Binta, la protagonista de nuestra historia, es una niña afortunada que goza de las ventajas que UNICEF reconoce en la educación:


En la escuela las niñas adquieren conocimientos y cobran una mayor conciencia de sus propias posibilidades, de tal modo que aumenta la confianza en sí misma, su capacidad de entablar relaciones sociales y de llegar a acuerdos con otras personas, sus posibilidades de ganar dinero y su capacidad de protegerse contra la violencia y la enfermedad. La educación le abriría las puertas del mundo.

Las escuelas pueden desempeñar una función protectora muy eficaz en la vida de la mayoría de los niños y la de las niñas, en especial la de los más vulnerables. La escuela no sólo aparta físicamente al niño de peligros potenciales durante la mayor parte del día, sino que también contribuye a que desarrolle habilidades y reúna información con la que pueda protegerse a sí mismo.

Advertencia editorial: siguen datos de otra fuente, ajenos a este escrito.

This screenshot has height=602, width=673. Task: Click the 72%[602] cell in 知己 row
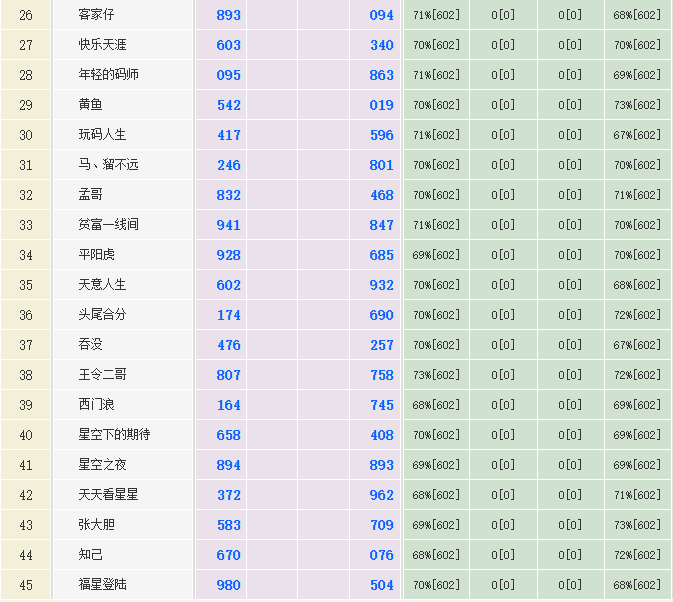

La educación salva y mejora la vida de niñas y mujeres. Les proporciona un mayor control sobre sus vidas y conocimientos sobre los que contribuir a la mejora de sus sociedades. El poder de tomar por sí mismas decisiones produce todos los demás bienes sociales y de desarrollo. La participación de las mujeres en el gobierno, la familia, las comunidades, la economía y el suministro de servicios, y su influencia en todos esos ámbitos, es un bien común.


La educación de las niñas proporciona a las familias, las comunidades y las sociedades un mecanismo para romper el círculo de la pobreza.

Las niñas educadas:

Tienen mayores oportunidades y opciones de vida. Tienen más voz en los asuntos familiares y de la comunidad y es más probable que participen en la toma de decisiones en el ámbito político, social y económico.

Tienen más habilidades y recursos para protegerse contra el VIH/SIDA y para movilizarse contra las prácticas perjudiciales para su salud, como la mutilación genital femenina.

Se casan y tienen hijos más tarde porque eligen hacerlo así.

Si son madres, es más probable que envíen a todos sus hijos e hijas al colegio. Además, suelen tener hijos e hijas más sanos, y tienen embarazos más saludables, reduciéndose así la mortalidad materna.

Tienen mayores oportunidades en el futuro de conseguir un trabajo y contribuir a la economía formal. Esto beneficia a los ingresos individuales y de los hogares, y ayuda a estimular el crecimiento económico.